◆ Exercise goal
An exact restatement of all the data is required, with the pictures left out.

Records from a data source:
★ ★ ★ ★
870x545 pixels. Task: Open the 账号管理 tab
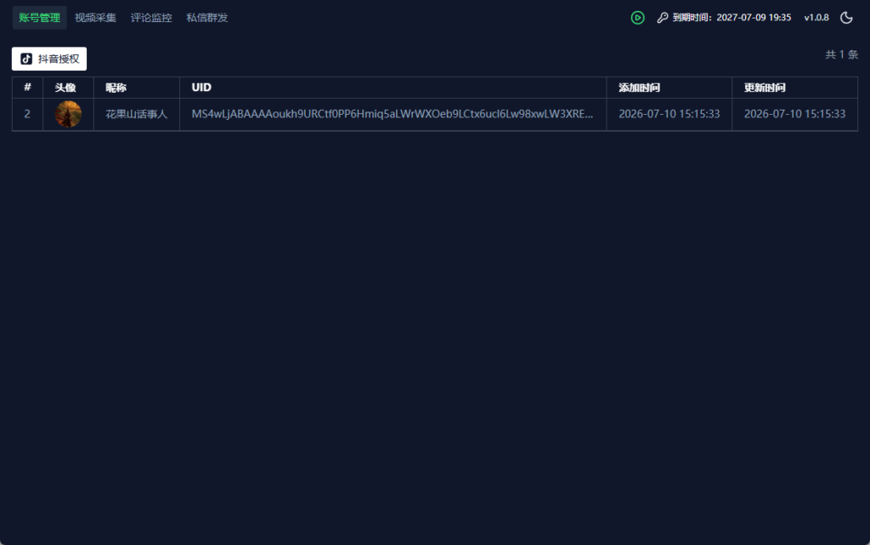click(x=39, y=18)
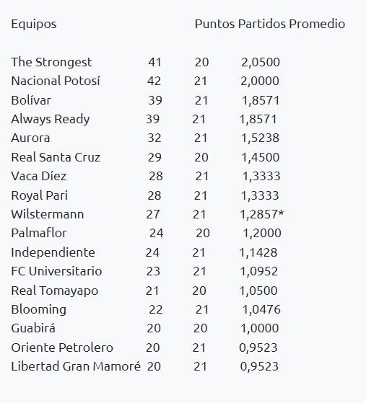Select Royal Pari team name

tap(40, 195)
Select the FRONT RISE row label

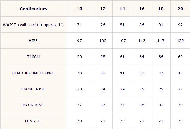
★ ★ ★ ★
◆ Your solution
870x545 pixels. Task: Open the 账号管理 tab
click(x=39, y=18)
Select Royal Pari team name

tap(40, 195)
Select the FRONT RISE row label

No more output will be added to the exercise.